Your Staff Needs to Know This — Not Just Your Privacy Officer
Here's what I tell every organization I work with: your privacy officer can write the best policies in the world, but if your front desk staff, your nurses, your billing team, and your IT department don't understand what is considered PHI under HIPAA, those policies are just expensive paperwork.
Workforce training isn't optional. The Privacy Rule at 45 CFR § 164.530(b) requires covered entities to train all members of their workforce on PHI policies and procedures. OCR has cited training failures in numerous enforcement actions.

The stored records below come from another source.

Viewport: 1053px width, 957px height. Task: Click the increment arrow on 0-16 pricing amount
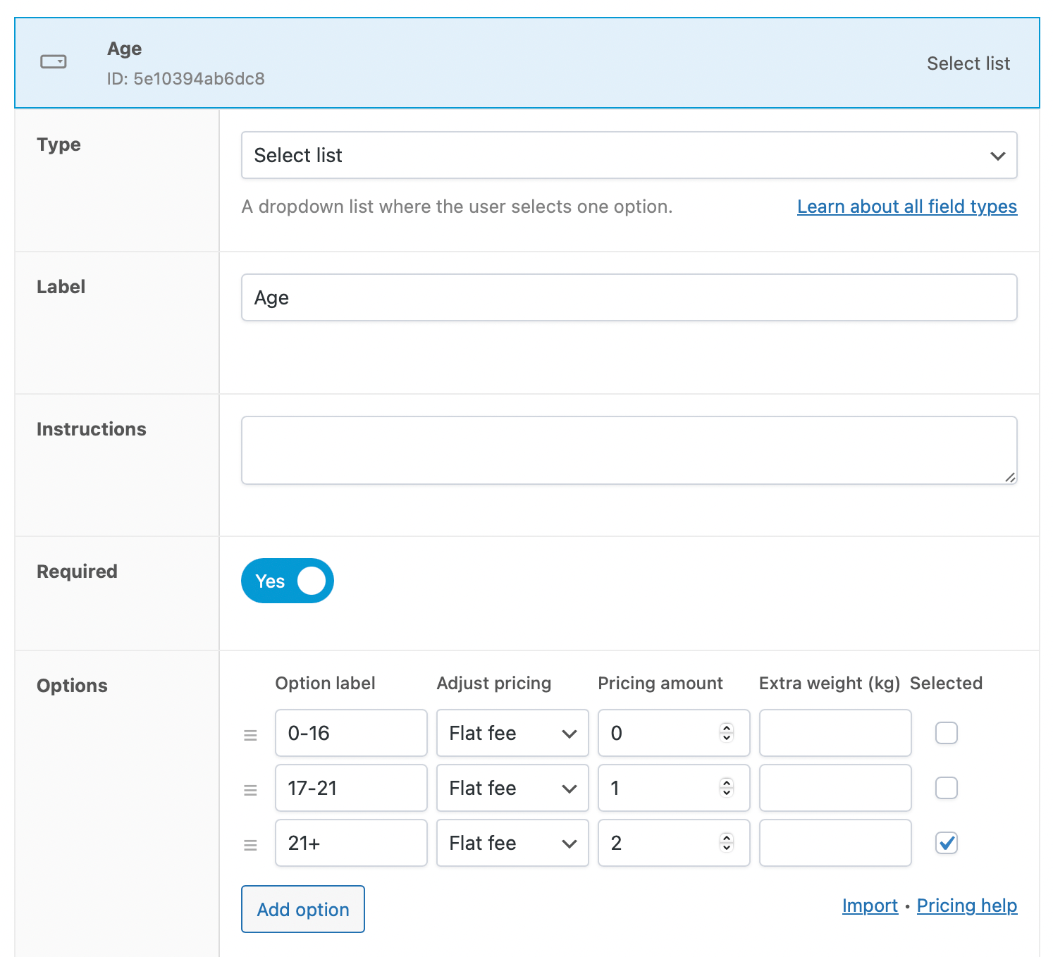click(x=725, y=728)
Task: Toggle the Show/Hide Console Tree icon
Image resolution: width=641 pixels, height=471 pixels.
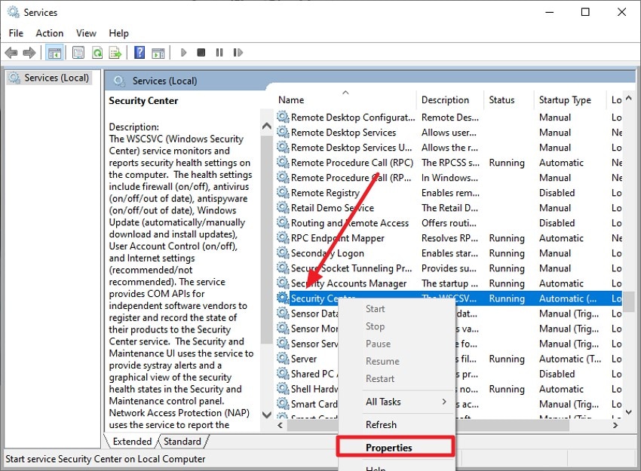Action: 54,52
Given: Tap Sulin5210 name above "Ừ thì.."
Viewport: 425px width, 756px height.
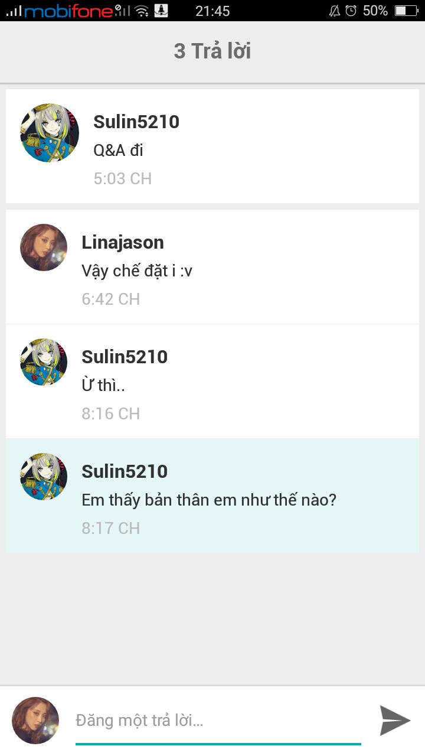Looking at the screenshot, I should pyautogui.click(x=125, y=357).
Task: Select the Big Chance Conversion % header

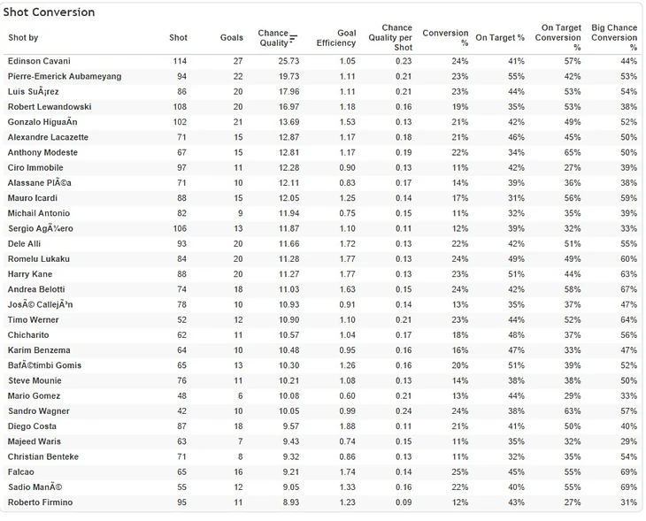Action: coord(614,37)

If your physicians need targeted compliance education, the HIPAA training course for physicians and clinical environments covers PHI identification, minimum necessary standards, and breach prevention in clinical workflows. For broader organizational needs, the full HIPAA training catalog addresses roles from administrative staff to IT.
A Quick PHI Checklist for Your Organization
Use this as a practical gut-check when you're unsure whether something qualifies as PHI:
- Does the information relate to health, healthcare, or payment for healthcare? If no, it's not PHI.
- Can the information be linked to a specific individual through any of the 18 identifiers? If no, it's likely de-identified.
- Is your organization a covered entity or business associate? HIPAA applies to covered entities (health plans, healthcare clearinghouses, healthcare providers who transmit electronically) and their business associates. If neither applies, HIPAA doesn't govern the data — though state laws might.
- Is the information in any format — electronic, paper, or verbal? PHI isn't limited to digital records. A whispered diagnosis in an elevator is still a disclosure.
If you answered yes to all four, you're handling PHI. Treat it accordingly.
The Bottom Line on PHI
PHI is broader than most healthcare professionals think. It's not just what's in the EHR. It's the appointment reminder text, the billing spreadsheet, the conversation in the break room, and the fax that went to the wrong number. It's any health information tied to any of 18 identifiers, in any format, held by a covered entity or business associate.
Get your team trained. Audit where PHI actually lives in your workflows — not just where you think it lives. And when in doubt, treat it as PHI. The cost of over-protecting data is zero. The cost of under-protecting it can be millions.